Records for the exercise -
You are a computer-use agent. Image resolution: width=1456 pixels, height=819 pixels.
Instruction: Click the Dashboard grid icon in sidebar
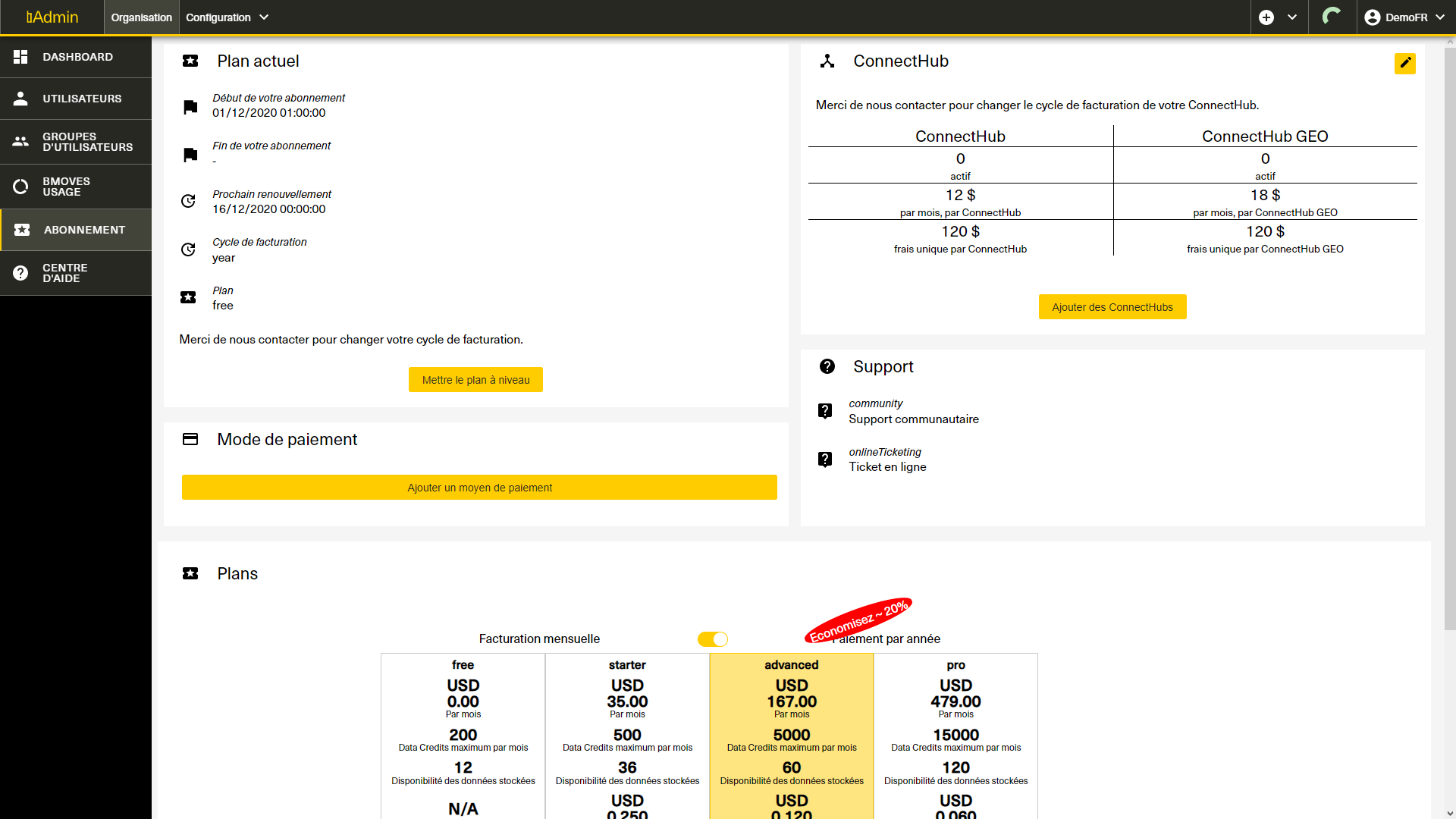[20, 57]

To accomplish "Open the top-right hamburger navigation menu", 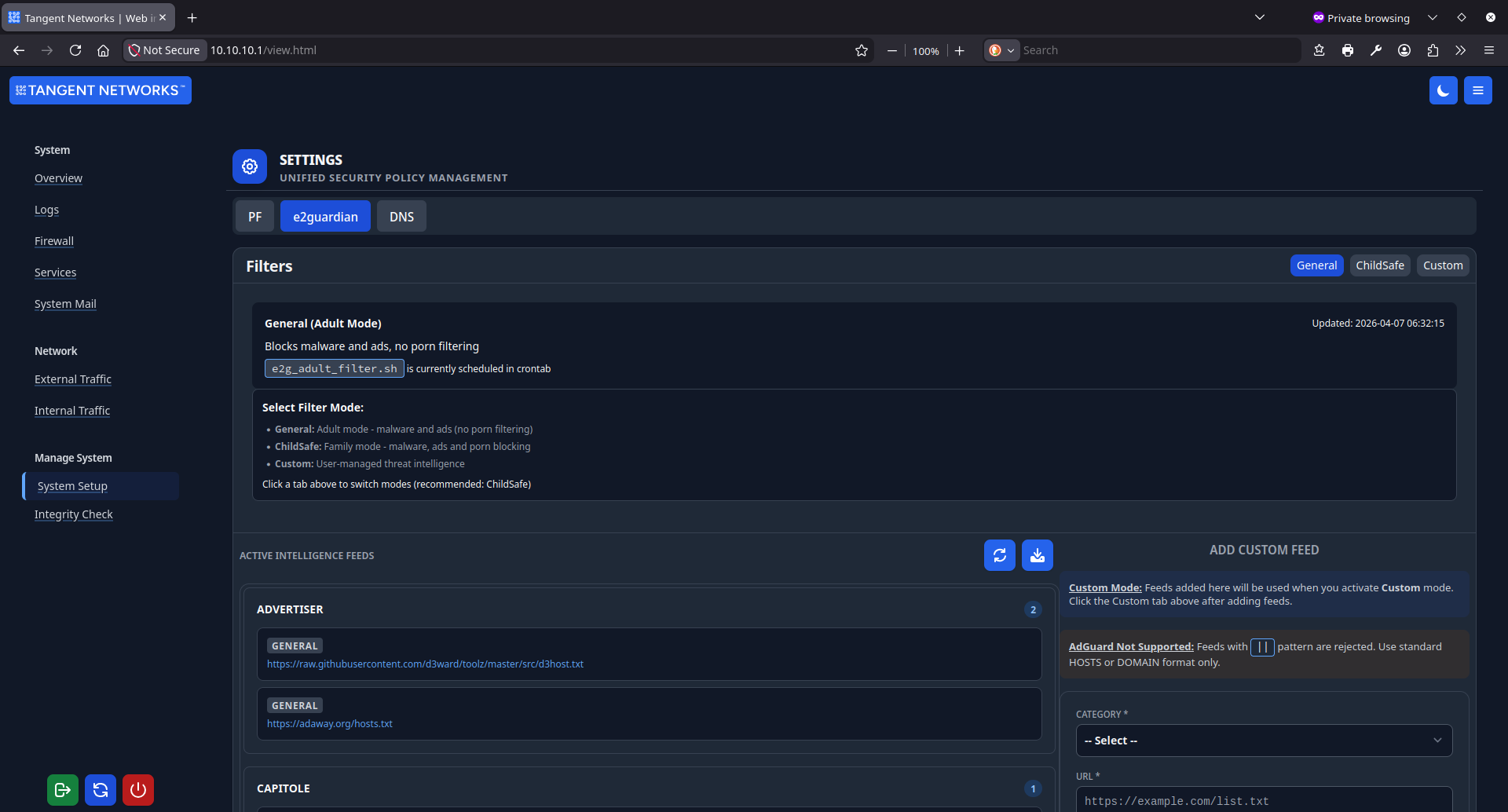I will [1477, 90].
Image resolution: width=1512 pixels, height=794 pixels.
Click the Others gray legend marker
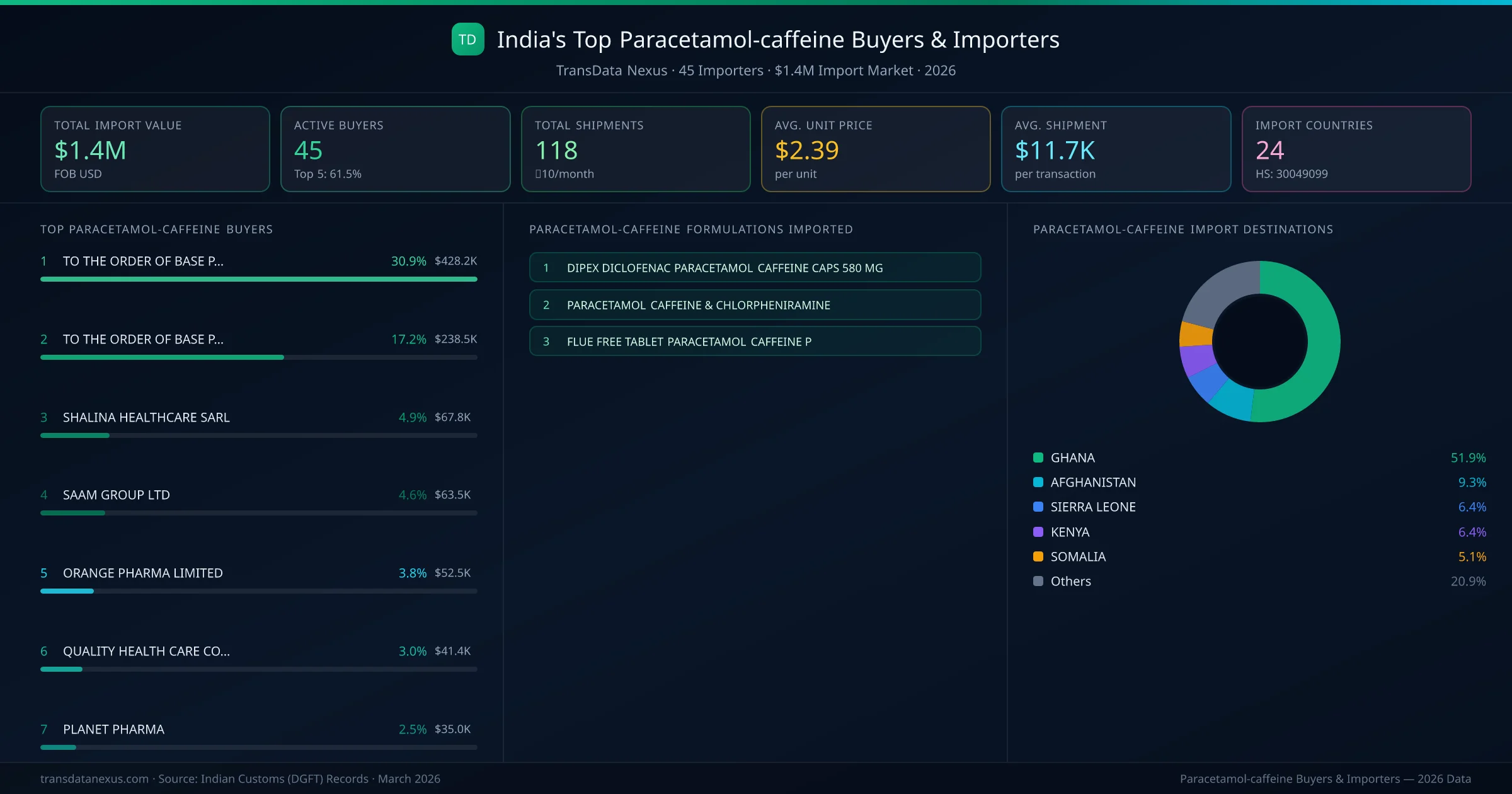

Aim of the exercise - Select every line above that contains the word "resolution", and copy it.

Result of the exercise -
You are a computer-use agent. Image resolution: width=1456 pixels, height=819 pixels.
Image resolution: width=1512 pixels, height=794 pixels.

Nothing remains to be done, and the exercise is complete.